The Bush Foundation is committing $100 million to seed two community trust funds that will address wealth disparities caused by historic racial injustice. These trust funds will directly invest in Black and Native American communities across our region through grants to individuals. The goal of these grants is to build stability and generational wealth by improving access to opportunities such as education, homeownership and entrepreneurship.
Being co-leaders of this initiative is exciting to us for many reasons. These community trust funds are about investing in people’s dreams. As Native and Black women, we come from communities that know plenty about the power of dreams and prayers for future generations. Our people have had to hold onto cultural beliefs and believe in dreams during the bleakest of times — while surviving through broken treaties and slavery, while persevering through Indian boarding schools, Jim Crow policy, and shouting that Black Lives Matter. Our ancestors never stopped dreaming and praying for us, and it is humbling to be in a position to help others in our communities walk towards their dreams and create stronger future generations.
As we pursue this work, we keep in mind that for our communities, wealth is defined by more than just money. Our people have long been rich in our cultural ways, stories, knowledge, connections to land, and strength to persevere through long-lasting oppression. We have always known our worth, even when it has not been in ways that show up on a bank account statement.

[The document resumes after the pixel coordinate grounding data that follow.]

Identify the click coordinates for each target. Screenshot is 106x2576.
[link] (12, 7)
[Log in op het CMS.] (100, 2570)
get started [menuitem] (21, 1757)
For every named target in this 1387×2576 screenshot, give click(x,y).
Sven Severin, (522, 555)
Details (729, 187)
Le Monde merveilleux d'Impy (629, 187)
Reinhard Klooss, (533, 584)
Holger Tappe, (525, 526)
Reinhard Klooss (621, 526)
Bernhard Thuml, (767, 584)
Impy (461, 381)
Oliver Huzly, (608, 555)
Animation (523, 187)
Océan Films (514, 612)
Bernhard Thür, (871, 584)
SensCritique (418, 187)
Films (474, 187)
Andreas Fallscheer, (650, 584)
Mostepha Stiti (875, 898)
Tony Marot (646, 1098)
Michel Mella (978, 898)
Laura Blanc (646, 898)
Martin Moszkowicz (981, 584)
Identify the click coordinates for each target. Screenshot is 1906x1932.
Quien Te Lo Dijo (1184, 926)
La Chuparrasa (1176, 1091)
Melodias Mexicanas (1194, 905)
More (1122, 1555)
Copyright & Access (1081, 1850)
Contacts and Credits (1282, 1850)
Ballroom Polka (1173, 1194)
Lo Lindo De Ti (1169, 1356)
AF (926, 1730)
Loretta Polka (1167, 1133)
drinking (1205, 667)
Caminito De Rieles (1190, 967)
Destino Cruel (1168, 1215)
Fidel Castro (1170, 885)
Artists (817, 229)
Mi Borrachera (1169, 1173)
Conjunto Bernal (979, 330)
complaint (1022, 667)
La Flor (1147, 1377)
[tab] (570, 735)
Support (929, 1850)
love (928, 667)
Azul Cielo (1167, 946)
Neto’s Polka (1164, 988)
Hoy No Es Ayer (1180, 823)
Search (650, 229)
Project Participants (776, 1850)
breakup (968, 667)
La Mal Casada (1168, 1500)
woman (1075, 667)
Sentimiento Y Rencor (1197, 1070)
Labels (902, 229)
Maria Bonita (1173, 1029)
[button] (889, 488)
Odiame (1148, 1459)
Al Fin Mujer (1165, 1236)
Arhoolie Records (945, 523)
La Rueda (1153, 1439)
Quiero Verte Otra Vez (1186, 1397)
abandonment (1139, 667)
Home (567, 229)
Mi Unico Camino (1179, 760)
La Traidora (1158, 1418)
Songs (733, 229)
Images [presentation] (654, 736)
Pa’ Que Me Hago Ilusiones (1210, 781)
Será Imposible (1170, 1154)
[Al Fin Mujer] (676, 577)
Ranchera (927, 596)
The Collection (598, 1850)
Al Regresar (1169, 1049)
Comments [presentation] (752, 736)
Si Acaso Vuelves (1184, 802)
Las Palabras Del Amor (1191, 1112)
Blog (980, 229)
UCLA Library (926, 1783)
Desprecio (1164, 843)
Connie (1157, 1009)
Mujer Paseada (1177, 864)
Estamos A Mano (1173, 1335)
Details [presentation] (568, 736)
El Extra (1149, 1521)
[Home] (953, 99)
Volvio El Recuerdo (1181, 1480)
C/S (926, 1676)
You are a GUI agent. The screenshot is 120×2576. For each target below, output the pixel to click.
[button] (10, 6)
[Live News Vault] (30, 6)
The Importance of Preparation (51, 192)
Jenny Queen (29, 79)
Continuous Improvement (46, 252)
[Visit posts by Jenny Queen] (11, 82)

We also know that in our society, money matters. It is easier to build wealth when your family already has wealth. Our communities have had many unjust hurdles to clear in order to access the things that can build stability and generational wealth, like home ownership and starting businesses. The purpose of these community trust funds is to remove some of those obstacles.
Addressing racial wealth gaps isn’t just about helping individuals and families build opportunity. We know that none of us will feel truly economically liberated until systems that perpetuate racial disparities are disrupted in ways that will allow all people to thrive in our economy. That is why, in addition to the community trust funds, the Foundation is committing $50 million through its regular grantmaking programs to address systemic issues that perpetuate racial wealth gaps.
Finally, this is exciting because we — a Native American woman and a Black woman — are leading this work together, and the Foundation is seeking to make this program happen in ways that are truly different than typical philanthropy. The Foundation has established the lightest of frameworks for this initiative, and we are looking for one or two steward organizations to hold the $100 million community trust funds and design and manage all the details of the grant programs, on behalf of the community. This is a real act of power sharing. We are actively leaning into the brilliance and expertise of organizations that are closest to the Black and Native communities that we intend to serve.
We know this is just one effort in the movement to eradicate racial disparities and build a more equitable future, but we hope it will be transformational for the individuals and families reaching for their dreams.